Note: The content of this article is largely inspired by the video Theoretical Foundations of Graph Neural Networks by Velickovic, P. (2021). I highly recommend checking it out.

Permutation Invariance & Equivariance

Though graphs are an interesting subject to study, there are difficulties in working with them. One of the difficulties comes from the lack of ordering of vertices. To understand this, let's imagine a graph with no edges and vertices labeled 1, 2, 3, and 4. Here, we can notice that we can express them in orders such as 1→2→3→4, 2→4→1→3, or 4→3→1→2 in a matrix $X$ , and there are $n!$ permutations of expressing the same set of $n$ vertices. We can conveniently express this using a permutation matrix $P$ that only transforms the order of the vertices. Each row and column of the permutation matrix contains only one 1 and 0 elsewhere.

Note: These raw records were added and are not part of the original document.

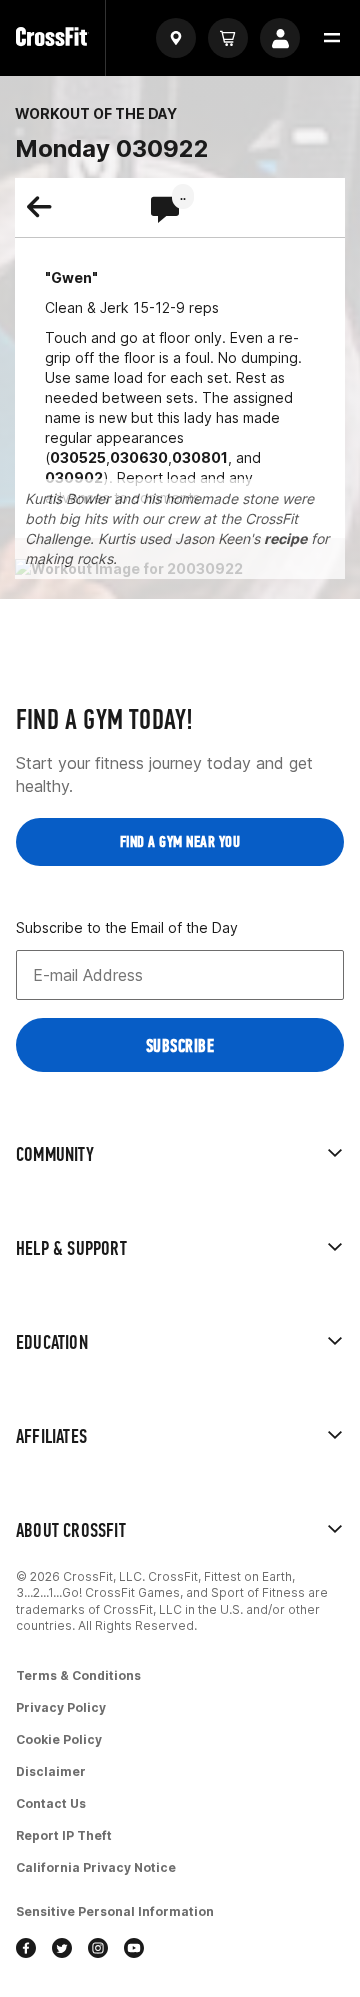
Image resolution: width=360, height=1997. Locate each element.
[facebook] (26, 1950)
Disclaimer (51, 1771)
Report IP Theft (64, 1835)
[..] (165, 211)
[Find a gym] (176, 38)
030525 (78, 457)
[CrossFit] (52, 37)
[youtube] (134, 1950)
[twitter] (62, 1950)
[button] (332, 38)
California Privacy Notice (96, 1867)
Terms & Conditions (78, 1675)
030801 (200, 457)
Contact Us (51, 1803)
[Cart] (228, 38)
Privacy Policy (61, 1707)
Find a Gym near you (180, 841)
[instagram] (98, 1950)
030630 (139, 457)
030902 (74, 477)
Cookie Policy (59, 1739)
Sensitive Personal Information (115, 1911)
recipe (285, 538)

P_{(2,3,1,4)}X = \begin{bmatrix} 0 & 1 & 0 & 0\\ 0 & 0 & 1 & 0\\ 1 & 0 & 0 & 0\\ 0 & 0 & 0 & 1\\ \end{bmatrix} \begin{bmatrix} - x_1 -\\ - x_2 -\\ - x_3 -\\ - x_4 -\\ \end{bmatrix} = \begin{bmatrix} - x_2 -\\ - x_3 -\\ - x_1 -\\ - x_4 -\\ \end{bmatrix}

For all $P$ , the model needs to produce the same output. One way of achieving that is to use $F$ that does not depend on the order, or $F$ that is permutation invariant, which can be expressed as follows:

F(PX) = F(X)

The examples of permutation-invariant functions are aggregator functions like sums, averages, max, and min, which produce the same aggregated output regardless of the order in which the vertices are presented. However, there are cases where we want to produce the same output while not aggregating the graphs and preserving the order. Such functions are called permutation equivariant, which can be expressed as follows:

F(PX) = PF(X)

Permutation equivariant functions are any functions operated in isolation on every vertex. For processing graphs with no assumed order, the functions need to be either permutation invariant, permutation equivariant, or combinations of permutation invariant and equivariant operations. When combining the two, permutation equivariant operations need to be performed first, as permutation invariant operations are aggregators that destroy the permutations, resulting in the following expression:

F(X) = \phi ( \bigoplus_{i \in V}\psi(x_i) )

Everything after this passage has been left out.